Try it:
From the entries below, copy every line that has the word "purple".

The records:
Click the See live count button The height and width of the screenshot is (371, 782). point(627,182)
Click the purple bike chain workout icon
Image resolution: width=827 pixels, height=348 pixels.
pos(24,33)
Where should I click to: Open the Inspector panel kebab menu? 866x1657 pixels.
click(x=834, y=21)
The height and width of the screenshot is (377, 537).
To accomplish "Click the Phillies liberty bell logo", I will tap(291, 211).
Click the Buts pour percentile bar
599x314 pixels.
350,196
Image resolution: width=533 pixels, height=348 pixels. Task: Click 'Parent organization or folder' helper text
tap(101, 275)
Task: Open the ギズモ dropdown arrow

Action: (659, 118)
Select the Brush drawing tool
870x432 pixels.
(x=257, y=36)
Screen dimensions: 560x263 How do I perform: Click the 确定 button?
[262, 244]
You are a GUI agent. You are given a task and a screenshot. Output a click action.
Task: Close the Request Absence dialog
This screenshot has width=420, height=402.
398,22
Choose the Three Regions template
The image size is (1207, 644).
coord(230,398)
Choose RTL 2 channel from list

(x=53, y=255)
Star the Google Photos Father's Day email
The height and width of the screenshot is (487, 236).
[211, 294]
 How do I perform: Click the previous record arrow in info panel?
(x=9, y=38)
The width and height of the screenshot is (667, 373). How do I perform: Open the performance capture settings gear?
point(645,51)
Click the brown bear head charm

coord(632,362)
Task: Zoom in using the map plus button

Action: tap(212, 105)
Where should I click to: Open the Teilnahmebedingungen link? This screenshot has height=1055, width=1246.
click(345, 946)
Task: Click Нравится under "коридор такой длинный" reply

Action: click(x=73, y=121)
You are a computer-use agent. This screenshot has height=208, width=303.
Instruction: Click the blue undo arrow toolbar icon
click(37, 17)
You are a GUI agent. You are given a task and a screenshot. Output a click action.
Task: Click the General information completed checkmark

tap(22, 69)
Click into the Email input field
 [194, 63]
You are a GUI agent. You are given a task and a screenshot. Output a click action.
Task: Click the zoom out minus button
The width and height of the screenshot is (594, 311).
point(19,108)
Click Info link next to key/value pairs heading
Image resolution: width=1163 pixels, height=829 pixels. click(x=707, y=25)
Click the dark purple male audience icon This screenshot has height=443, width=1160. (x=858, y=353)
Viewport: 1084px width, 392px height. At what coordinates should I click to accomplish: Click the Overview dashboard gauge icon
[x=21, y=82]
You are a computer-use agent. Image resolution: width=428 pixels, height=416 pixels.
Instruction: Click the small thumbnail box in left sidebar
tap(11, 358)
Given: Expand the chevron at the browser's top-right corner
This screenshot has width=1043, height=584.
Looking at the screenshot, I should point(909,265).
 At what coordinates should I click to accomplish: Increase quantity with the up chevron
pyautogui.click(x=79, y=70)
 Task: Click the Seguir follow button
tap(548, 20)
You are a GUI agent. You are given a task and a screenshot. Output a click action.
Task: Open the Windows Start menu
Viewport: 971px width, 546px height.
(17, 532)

Answer:
Click the purple bike chain workout icon
Click the dark purple male audience icon This screenshot has height=443, width=1160. (x=858, y=353)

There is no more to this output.